*What you are asked to do:*
Lines from the records below that contain the word "screenshot" are to be copied out.

[Records from a data collection]

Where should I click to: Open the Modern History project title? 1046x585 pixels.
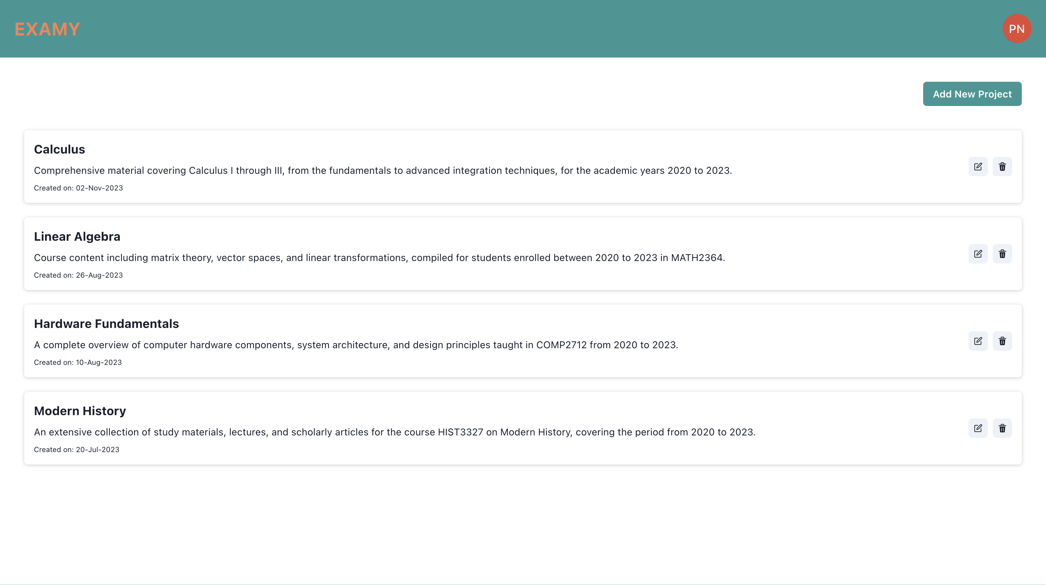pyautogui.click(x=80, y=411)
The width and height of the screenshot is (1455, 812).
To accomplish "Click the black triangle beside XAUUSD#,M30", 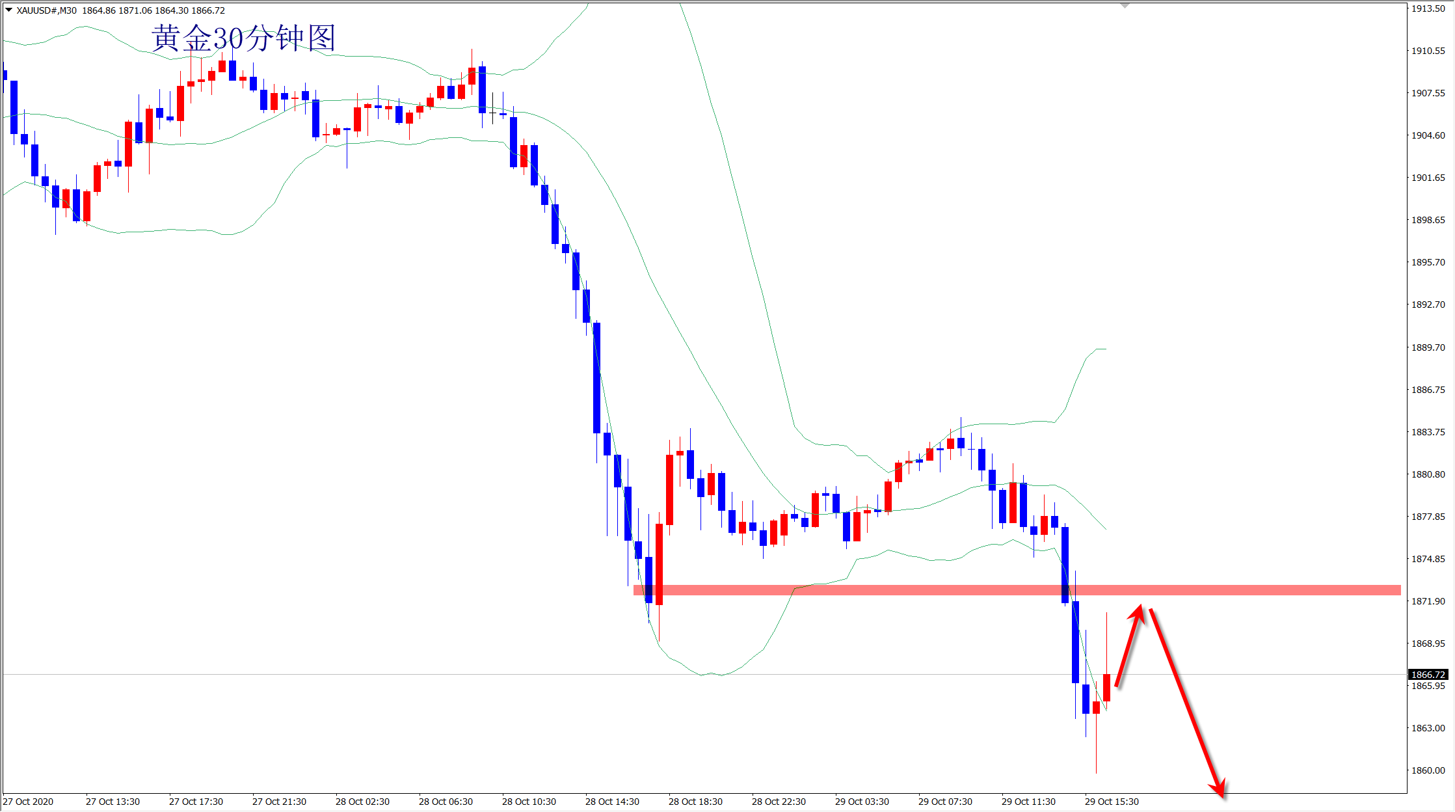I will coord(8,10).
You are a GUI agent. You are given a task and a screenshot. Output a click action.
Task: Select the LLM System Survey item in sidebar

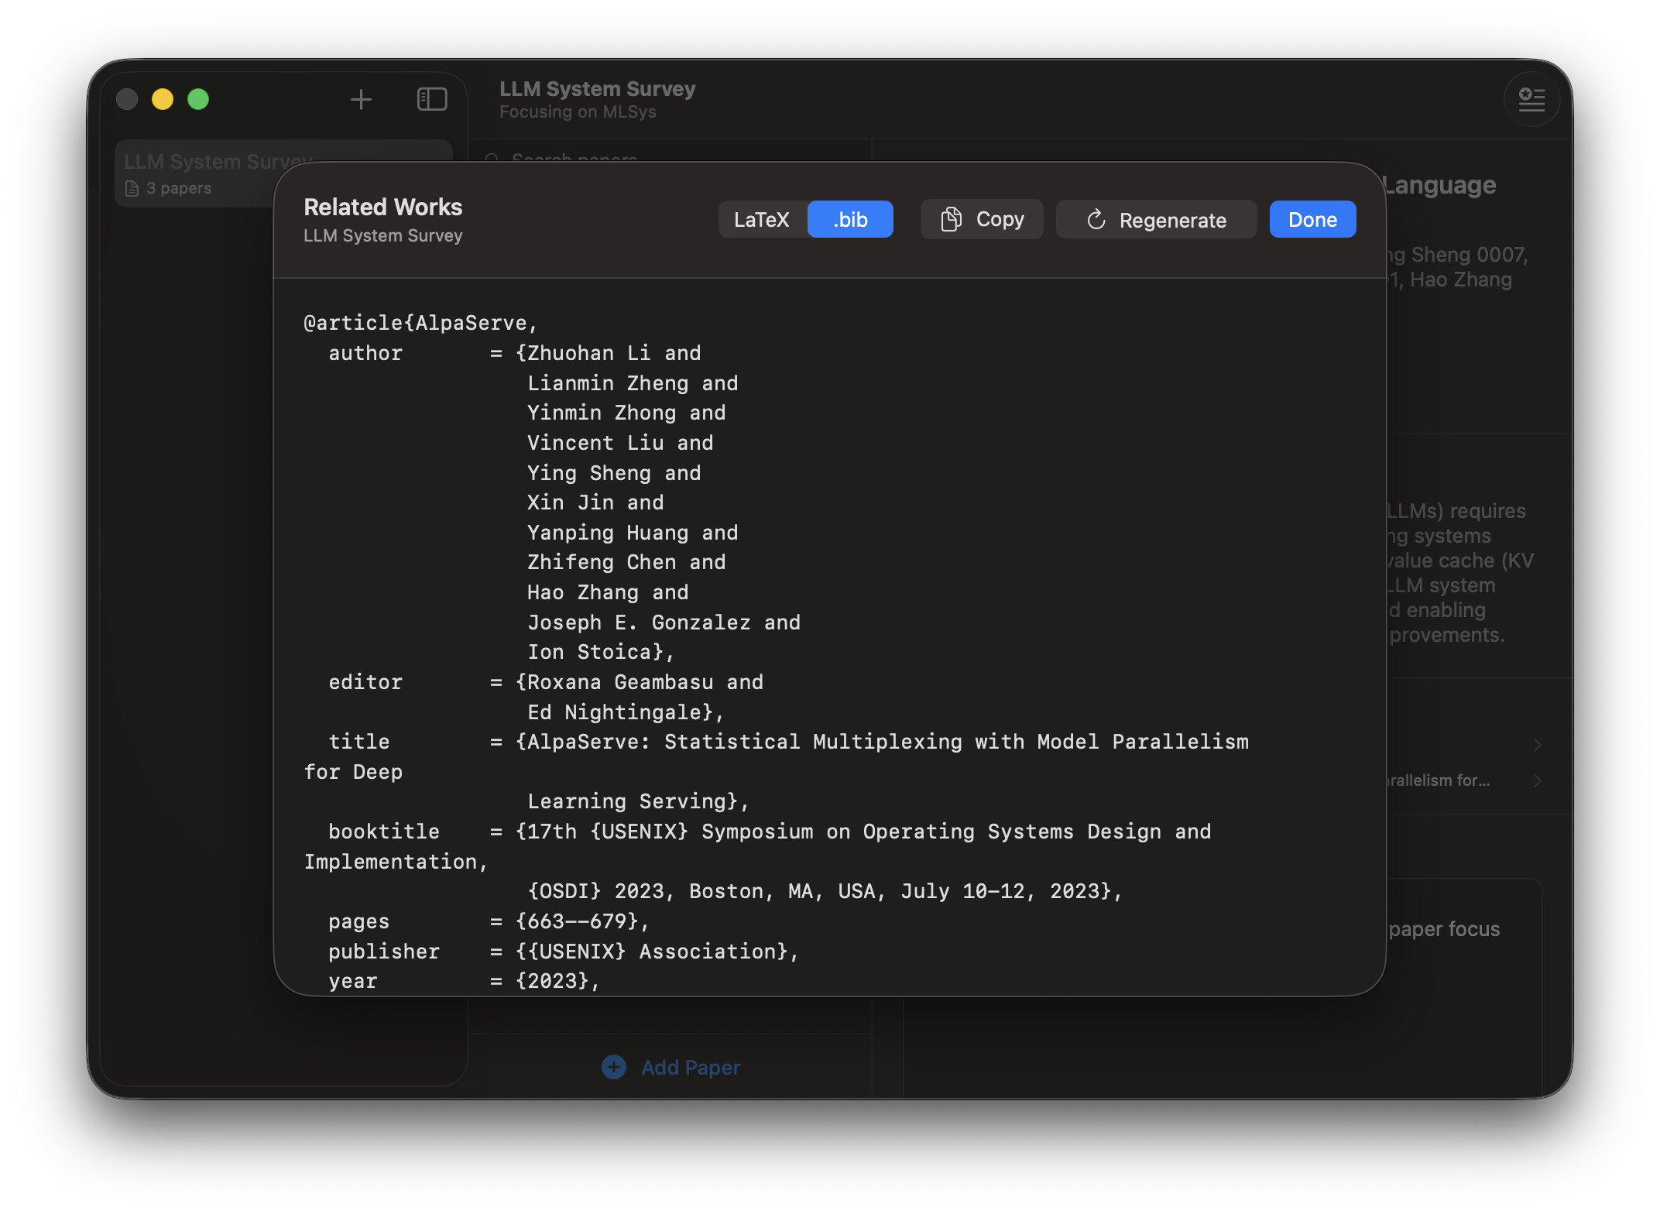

*Answer for this exercise:*
The width and height of the screenshot is (1455, 812).
You are a GUI agent. You are given a task and a screenshot. Output a click action.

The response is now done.